**Excerto do texto:**
■ ■ ■ ■ ■ ■ ■
O direito a um ambiente limpo
O direito a um meio ambiente seguro, limpo, saudável e sustentável, passou a ser um direito humano fundamental. Esta decisão resultou de uma resolução do Conselho dos Direitos Humanos da Organização das Nações Unidas (ONU), tomada a 7 de Outubro do corrente ano. Apesar de não ter caracter vinculativo, esta tomada de posição funciona como um mecanismo de apoio na defesa dos direitos humanos e do meio ambiente. Uma decisão histórica recebida com aplausos, que tardou, mas acabou por acontecer.
Esta decisão reveste-se ainda de um maior significado por ter sido tomada pouco tempo antes da Conferência de Mudanças Climáticas da ONU, em Glasgow, na Escócia, com início a 31 de Outubro e término a 12 de Novembro.
A ONU quis assim dar um sinal para as populações e grupos ambientalistas de que não estão sozinhos na defesa e protecção do meio ambiente, responsabilizando, por outro lado, os governos, para que tomem medidas concretas nesse sentido.
■ ■ ■ ■ ■ ■ ■
**Linhas de dados:**

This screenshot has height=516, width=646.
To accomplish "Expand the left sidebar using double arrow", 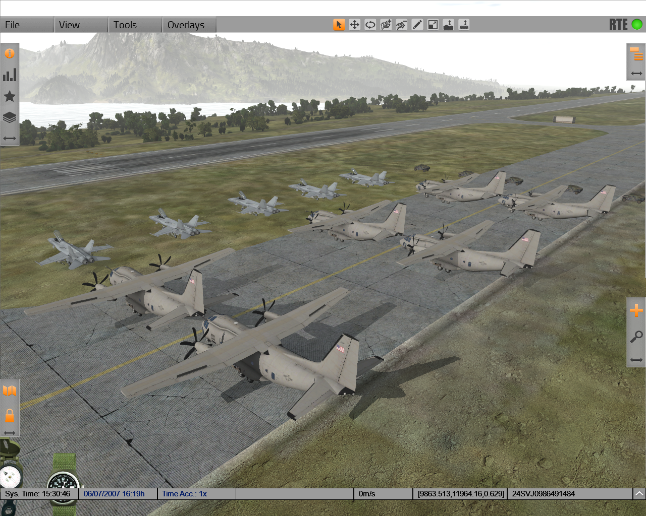I will click(x=10, y=137).
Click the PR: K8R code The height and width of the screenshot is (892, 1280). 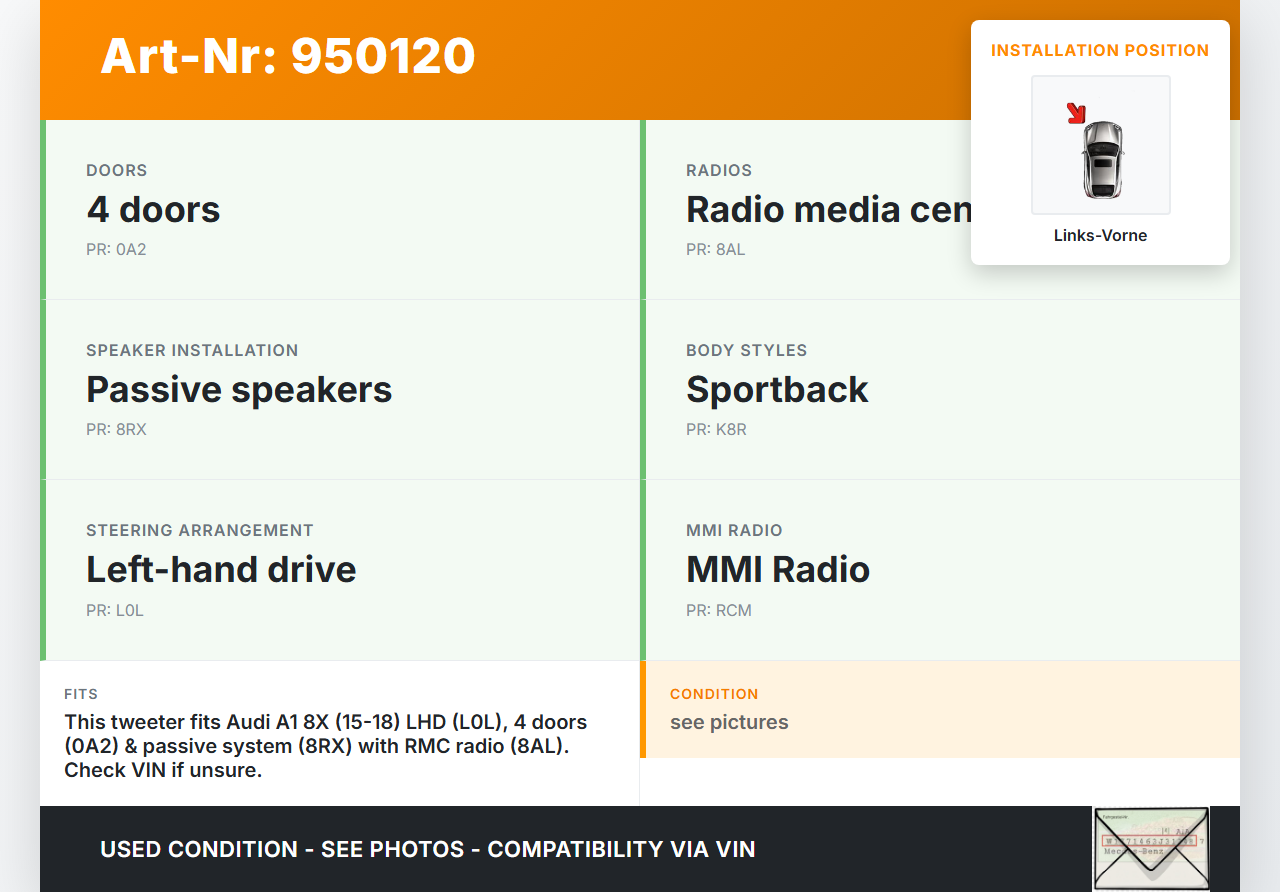click(716, 430)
■ ■ ■ ■ ■ ■ ■
**Tarefas:**
**a)** Troque "Glasgow" por "Edimburgo" e reescreva tudo o que vai desde "Esta decisão reveste-se" até "concretas nesse sentido." no texto sobre o direito a um ambiente limpo.
**b)** Retome o texto sobre o direito a um ambiente limpo no ponto em que termina e dê-lhe continuação.
Não é preciso recorrer ao material para fazer as tarefas.

**Respostas escritas:**
**a)**
Esta decisão reveste-se ainda de um maior significado por ter sido tomada pouco tempo antes da Conferência de Mudanças Climáticas da ONU, em Edimburgo, na Escócia, com início a 31 de Outubro e término a 12 de Novembro.
A ONU quis assim dar um sinal para as populações e grupos ambientalistas de que não estão sozinhos na defesa e protecção do meio ambiente, responsabilizando, por outro lado, os governos, para que tomem medidas concretas nesse sentido.

**b)**
A resolução supra citada destaca que “a degradação ambiental, as mudanças climáticas e o desenvolvimento insustentável são algumas das mais sérias ameaças à capacidade das gerações presentes e futuras de usufruir dos direitos humanos, incluindo o direito à vida“. Além disso, estabelece que os governos dos diversos países membros da ONU “têm a obrigação de respeitar, proteger e promover os direitos humanos, inclusive em todas as acções empreendidas para enfrentar os desafios ambientais, e de tomar medidas para proteger os direitos de todos“. Após esta decisão, os governos são obrigados a adoptar “medidas adicionais” para protegerem todos aqueles que são “particularmente vulneráveis aos danos ambientais”.
Todavia, se só agora a ONU decidiu nesse sentido, no caso de Portugal, esse direito já estava inscrito na Constituição da República, consagrado no artigo art.º 66.º, que refere o seguinte:
“1. Todos têm direito a um ambiente de vida humano, sadio e ecologicamente equilibrado e o dever de o defender.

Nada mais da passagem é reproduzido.